Most of the Document and Records Management (EDRMS) projects that I’ve worked on, or have had visibility to, have all worked on the premise that they needed to migrate their old documents from legacy systems (usually shared network folders) on to the new EDRMS. This is not surprising considering the issues and challenges that most organisations have with managing their business documents in shared network folders (covered in my previous post).
However, despite all the good intentions to migrate, when it came to it, most of these organisations actually performed very little document migration. Perhaps it was when the realisation hit home about everything that needed to be done to get those documents migrated and the challenges, effort and cost involved, that they questioned if there really was a business case for doing it? In the end, most only migrated the minimum number of documents.
The analogy is like documents attempting to emigrate into “ECMland” from their shared folder homeland, but most of them being turned away at the border. Sorry, you are not coming in, you’ve not gained enough “entry points”, you are simply too much hassle for me to process (see key challenges discussed below).
There are, of course, many organisations that have performed very large document migrations, and continue to do so. However, there are also many organisations that shy away from document migration and this post reflects my observations as to why this might be so.
Key challenges to document migration
Marc Fresko has written a good paper on the what, why, how, who, when and where of document migration. Focusing in on the “what”, the starting point of any document migration exercise, this is usually done in the form of an “as is” inventory or information audit whose purpose is to build a picture of the type, usage, owner and volume of documents across the shared folders. Many EDRMS vendors and third parties (such as www.foldersizes.com) provide tools to assist in this process by crawling and analysing the shared folders, reporting on what they find, identifying potential duplicates and recommending what documents could potentially be cleansed (retired / deleted / moved elsewhere).
Whilst there is certainly some manual review and validation work required to get that overall “what documents do we have” perspective, this falls well short in comparison to the level of manual work required in order to identity and make a decision on what documents to actually migrate and preparing them for the migration.
For example, some of the common challenges include:
- Version Control – Finding different versions of the same document scattered across shared folders, idenfitying which is the latest version and configuring the migration tool to upload the documents in the right order (so as all the versions are uploaded in sequence);
- Metadata – Documents need to be classified and tagged with appropriate metadata on upload into the EDMRS. This can involve significant manual work although it is usually possible to semi-automate aspects of this process. For example, a number of techniques can be used such as inferring metadata from the folder structure where a document is stored, inferring metadata based on file name conventions used, by extracting property fields from Office documents (and mapping them to metadata fields) and by using classification tools to analyse the contents of the document and assigning a “best-guess” value for metadata;
- Security and Access Control – Rules can be setup to assign appropriate security and access control to documents on upload into the EDMRS. However, it can be dangerous to do this unilaterally and will therefore require some manual intervention;
- Relationships and Dependencies – Many documents may have embedded links within them to other documents on shared folders. Once the documents are migrated, these links will no longer work unless the migration tool is clever enough to automatically re-link them to the associated (and also migrated) documents in the EDRMS.
Although good document migration tools can significantly ease the burden of migration, the overall resource effort required to analyse, design and implement the migration can still be quite significant. The work also requires a lot of “air-time” with the business owners of the documents, unfortunately often the type of people who have little free time to give, which can add further complications and delays to the migration process.
Faced with the challenges, effort and costs involved in performing a large-scale document migration, many organisations decide to scale back on the scope and number of documents to migrate.

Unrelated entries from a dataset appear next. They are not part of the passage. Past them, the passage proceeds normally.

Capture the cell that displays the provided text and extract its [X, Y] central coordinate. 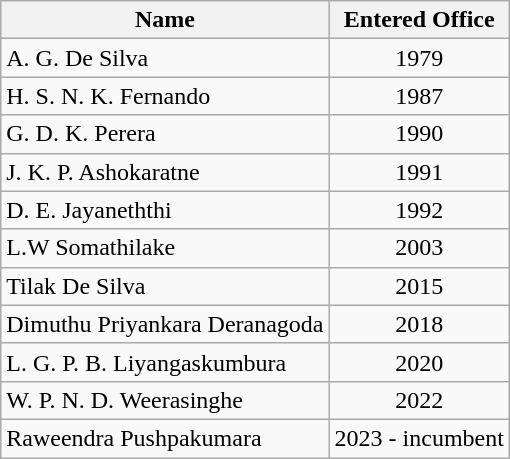
L. G. P. B. Liyangaskumbura [165, 362]
2022 [419, 400]
2020 [419, 362]
D. E. Jayaneththi [165, 210]
1992 [419, 210]
1990 [419, 134]
A. G. De Silva [165, 58]
1979 [419, 58]
H. S. N. K. Fernando [165, 96]
2023 - incumbent [419, 438]
Name [165, 20]
2018 [419, 324]
Raweendra Pushpakumara [165, 438]
1987 [419, 96]
J. K. P. Ashokaratne [165, 172]
1991 [419, 172]
G. D. K. Perera [165, 134]
2003 [419, 248]
Entered Office [419, 20]
Tilak De Silva [165, 286]
L.W Somathilake [165, 248]
2015 [419, 286]
W. P. N. D. Weerasinghe [165, 400]
Dimuthu Priyankara Deranagoda [165, 324]
Find where the given text appears and provide that cell's center as [X, Y] coordinate. 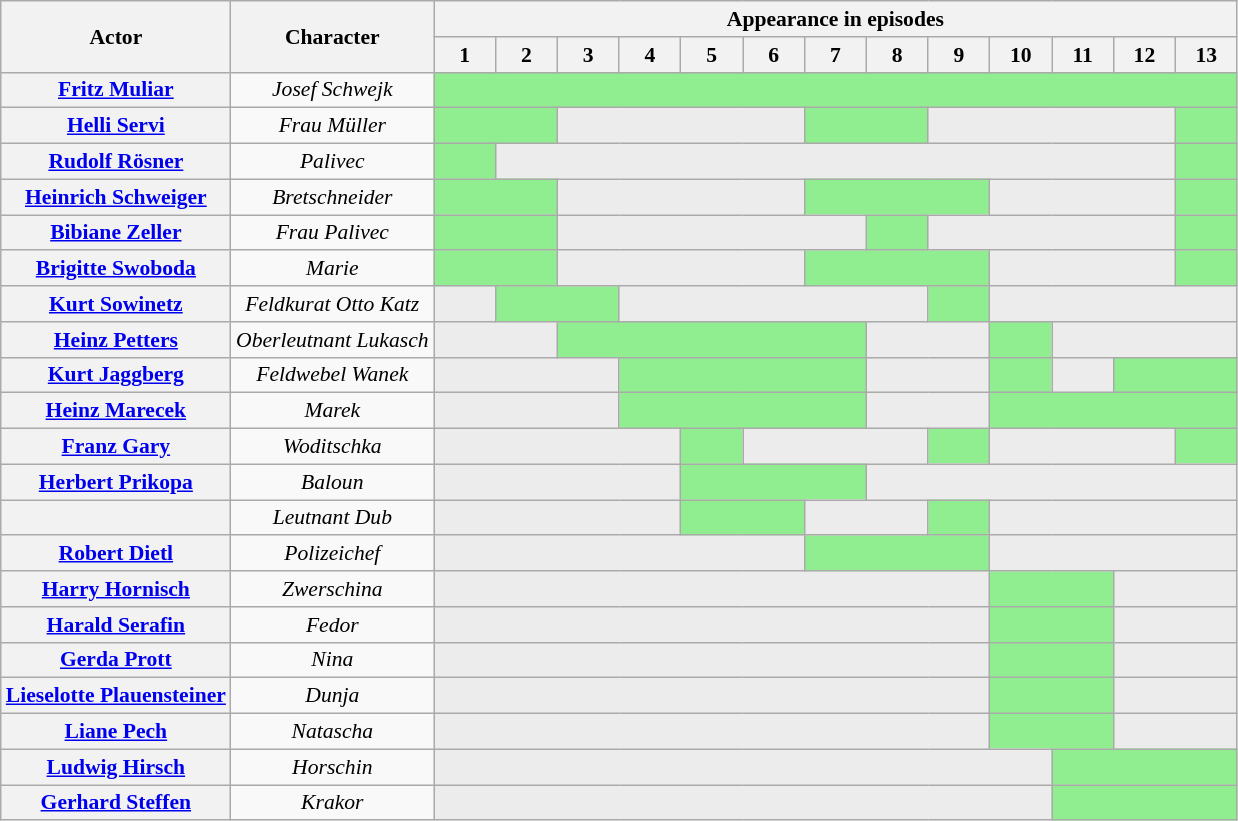
Marek [332, 411]
Herbert Prikopa [116, 482]
Helli Servi [116, 126]
Fedor [332, 625]
Natascha [332, 732]
5 [712, 55]
Oberleutnant Lukasch [332, 340]
Robert Dietl [116, 554]
Bretschneider [332, 197]
Rudolf Rösner [116, 162]
7 [835, 55]
Feldwebel Wanek [332, 375]
Feldkurat Otto Katz [332, 304]
Ludwig Hirsch [116, 767]
1 [465, 55]
Character [332, 36]
8 [897, 55]
Zwerschina [332, 589]
Kurt Jaggberg [116, 375]
Appearance in episodes [836, 19]
Palivec [332, 162]
Brigitte Swoboda [116, 269]
9 [959, 55]
Woditschka [332, 447]
Nina [332, 660]
Gerda Prott [116, 660]
Actor [116, 36]
Heinz Marecek [116, 411]
Gerhard Steffen [116, 803]
Heinz Petters [116, 340]
Franz Gary [116, 447]
Frau Müller [332, 126]
Harry Hornisch [116, 589]
2 [526, 55]
Polizeichef [332, 554]
13 [1206, 55]
12 [1144, 55]
Lieselotte Plauensteiner [116, 696]
10 [1021, 55]
11 [1083, 55]
Marie [332, 269]
Heinrich Schweiger [116, 197]
Baloun [332, 482]
3 [588, 55]
Harald Serafin [116, 625]
Bibiane Zeller [116, 233]
Leutnant Dub [332, 518]
Krakor [332, 803]
Frau Palivec [332, 233]
Fritz Muliar [116, 90]
Horschin [332, 767]
Dunja [332, 696]
6 [774, 55]
Josef Schwejk [332, 90]
Liane Pech [116, 732]
Kurt Sowinetz [116, 304]
4 [650, 55]
Return (x, y) of the center of cell containing provided text 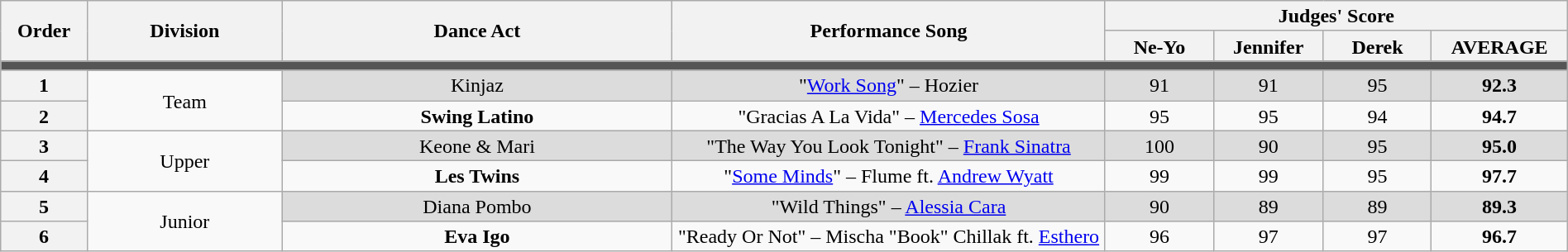
AVERAGE (1499, 46)
6 (45, 237)
Division (184, 31)
89.3 (1499, 207)
100 (1159, 146)
"The Way You Look Tonight" – Frank Sinatra (889, 146)
Judges' Score (1336, 17)
Diana Pombo (476, 207)
Performance Song (889, 31)
Jennifer (1269, 46)
Order (45, 31)
92.3 (1499, 86)
Swing Latino (476, 116)
Kinjaz (476, 86)
94 (1378, 116)
95.0 (1499, 146)
96 (1159, 237)
96.7 (1499, 237)
Dance Act (476, 31)
97.7 (1499, 177)
"Ready Or Not" – Mischa "Book" Chillak ft. Esthero (889, 237)
Ne-Yo (1159, 46)
1 (45, 86)
5 (45, 207)
"Wild Things" – Alessia Cara (889, 207)
Les Twins (476, 177)
Upper (184, 160)
3 (45, 146)
Keone & Mari (476, 146)
Team (184, 101)
4 (45, 177)
"Gracias A La Vida" – Mercedes Sosa (889, 116)
Eva Igo (476, 237)
"Some Minds" – Flume ft. Andrew Wyatt (889, 177)
"Work Song" – Hozier (889, 86)
Junior (184, 222)
Derek (1378, 46)
94.7 (1499, 116)
2 (45, 116)
Search for the cell housing the specified text and yield its [X, Y] center coordinate. 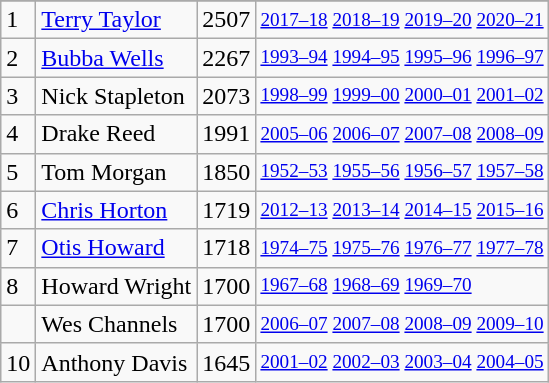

The rationale is that it isn’t worth it when you consider that, for most organisations, only a small subset of documents, usually the most recent, are accessed on a regular basis. This concept is illustrated in the diagram below.
As a compromise to a full migration, the approach that I’ve often seen taken involves migrating frequently used / important documents up-front, leaving the remainder in the shared folders and progressively migrating them on demand (as and when required).
Although less intensive on manpower, this approach does come with some complications:
- There may be people and process issues around the co-existence of migrated documents in the EDRMS and non-migrated documents still in the shared folders. This needs to be mitigated by careful end-user training with clear operational guidance;
- What happens to the shared folders? Most organisations tend to make the (designated) shared folders read-only but indexed by a search engine, with the goal that all new business documents are stored and managed in the EDRMS and with a longer term view to decommission the shared folders.
Out of interest, I know of some organisations that decided not to migrate any documents, starting completely fresh in their new EDRMS.
I would welcome your feedback on what I’ve written in this post and the approach that you, or your customer, has taken regards document migration. Arlene Spence provides an interesting discussion on the handling of shared drives in her Scrubbing Content series of posts.